Please format the data below as a numbered list with blank lines omitted. Start at the line containing "Click the Jul 2024 x-axis label", stop after the line containing "pos(57,325)", and include only those lines.
— Start of ROWS —
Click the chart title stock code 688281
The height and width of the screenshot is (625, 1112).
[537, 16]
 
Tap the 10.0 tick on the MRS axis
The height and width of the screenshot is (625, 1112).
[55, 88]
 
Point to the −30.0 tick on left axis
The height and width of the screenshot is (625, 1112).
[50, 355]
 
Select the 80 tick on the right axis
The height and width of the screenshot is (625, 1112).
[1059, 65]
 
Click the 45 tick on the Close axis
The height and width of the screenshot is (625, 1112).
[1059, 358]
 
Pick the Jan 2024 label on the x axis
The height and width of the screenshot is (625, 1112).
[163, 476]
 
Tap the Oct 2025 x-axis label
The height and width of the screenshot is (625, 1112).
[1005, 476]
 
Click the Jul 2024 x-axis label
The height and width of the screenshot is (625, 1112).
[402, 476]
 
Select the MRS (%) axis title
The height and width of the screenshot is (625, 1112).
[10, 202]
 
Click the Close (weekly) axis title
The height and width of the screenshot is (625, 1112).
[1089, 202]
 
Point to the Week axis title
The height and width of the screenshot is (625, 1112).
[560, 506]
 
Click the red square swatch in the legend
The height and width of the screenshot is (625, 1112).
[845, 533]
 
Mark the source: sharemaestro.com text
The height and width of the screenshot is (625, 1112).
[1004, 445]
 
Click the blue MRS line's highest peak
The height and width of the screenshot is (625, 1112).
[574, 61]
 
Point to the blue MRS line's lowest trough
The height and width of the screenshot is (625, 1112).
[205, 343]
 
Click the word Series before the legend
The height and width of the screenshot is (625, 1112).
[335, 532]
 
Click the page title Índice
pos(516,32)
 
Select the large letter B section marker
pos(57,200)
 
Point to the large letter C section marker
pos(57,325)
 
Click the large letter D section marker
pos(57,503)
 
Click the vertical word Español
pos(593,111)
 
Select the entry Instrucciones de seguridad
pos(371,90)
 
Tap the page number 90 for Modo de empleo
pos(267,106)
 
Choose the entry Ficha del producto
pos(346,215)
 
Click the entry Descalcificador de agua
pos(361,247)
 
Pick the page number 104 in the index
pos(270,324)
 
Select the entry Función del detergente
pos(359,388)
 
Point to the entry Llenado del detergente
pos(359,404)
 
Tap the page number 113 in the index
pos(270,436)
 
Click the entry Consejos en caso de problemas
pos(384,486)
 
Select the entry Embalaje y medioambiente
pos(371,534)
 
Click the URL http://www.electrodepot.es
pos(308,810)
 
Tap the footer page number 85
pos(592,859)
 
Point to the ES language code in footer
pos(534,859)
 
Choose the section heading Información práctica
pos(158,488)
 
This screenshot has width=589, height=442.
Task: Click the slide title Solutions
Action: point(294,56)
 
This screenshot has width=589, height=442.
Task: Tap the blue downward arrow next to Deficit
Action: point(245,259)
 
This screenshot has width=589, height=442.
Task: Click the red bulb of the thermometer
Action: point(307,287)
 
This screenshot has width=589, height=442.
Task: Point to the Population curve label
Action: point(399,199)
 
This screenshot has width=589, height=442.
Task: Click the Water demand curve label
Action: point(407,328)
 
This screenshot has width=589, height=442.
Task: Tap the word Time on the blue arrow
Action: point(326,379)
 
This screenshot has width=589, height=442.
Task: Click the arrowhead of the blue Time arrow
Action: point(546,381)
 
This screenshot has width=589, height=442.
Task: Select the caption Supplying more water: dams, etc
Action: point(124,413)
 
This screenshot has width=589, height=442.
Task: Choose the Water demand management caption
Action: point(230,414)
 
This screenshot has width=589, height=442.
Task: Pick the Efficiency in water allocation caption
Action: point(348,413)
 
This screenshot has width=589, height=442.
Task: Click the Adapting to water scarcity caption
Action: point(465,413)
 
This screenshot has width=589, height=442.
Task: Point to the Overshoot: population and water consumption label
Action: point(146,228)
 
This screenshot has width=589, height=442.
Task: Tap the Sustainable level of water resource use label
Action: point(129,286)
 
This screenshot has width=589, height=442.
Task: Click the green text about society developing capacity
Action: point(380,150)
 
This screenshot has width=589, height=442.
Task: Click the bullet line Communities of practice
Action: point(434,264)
— End of ROWS —
• ANSWER FOR THIS EXERCISE:
1. Click the Jul 2024 x-axis label
2. The height and width of the screenshot is (625, 1112).
3. [402, 476]
4. Select the MRS (%) axis title
5. The height and width of the screenshot is (625, 1112).
6. [10, 202]
7. Click the Close (weekly) axis title
8. The height and width of the screenshot is (625, 1112).
9. [1089, 202]
10. Point to the Week axis title
11. The height and width of the screenshot is (625, 1112).
12. [560, 506]
13. Click the red square swatch in the legend
14. The height and width of the screenshot is (625, 1112).
15. [845, 533]
16. Mark the source: sharemaestro.com text
17. The height and width of the screenshot is (625, 1112).
18. [1004, 445]
19. Click the blue MRS line's highest peak
20. The height and width of the screenshot is (625, 1112).
21. [574, 61]
22. Point to the blue MRS line's lowest trough
23. The height and width of the screenshot is (625, 1112).
24. [205, 343]
25. Click the word Series before the legend
26. The height and width of the screenshot is (625, 1112).
27. [335, 532]
28. Click the page title Índice
29. pos(516,32)
30. Select the large letter B section marker
31. pos(57,200)
32. Point to the large letter C section marker
33. pos(57,325)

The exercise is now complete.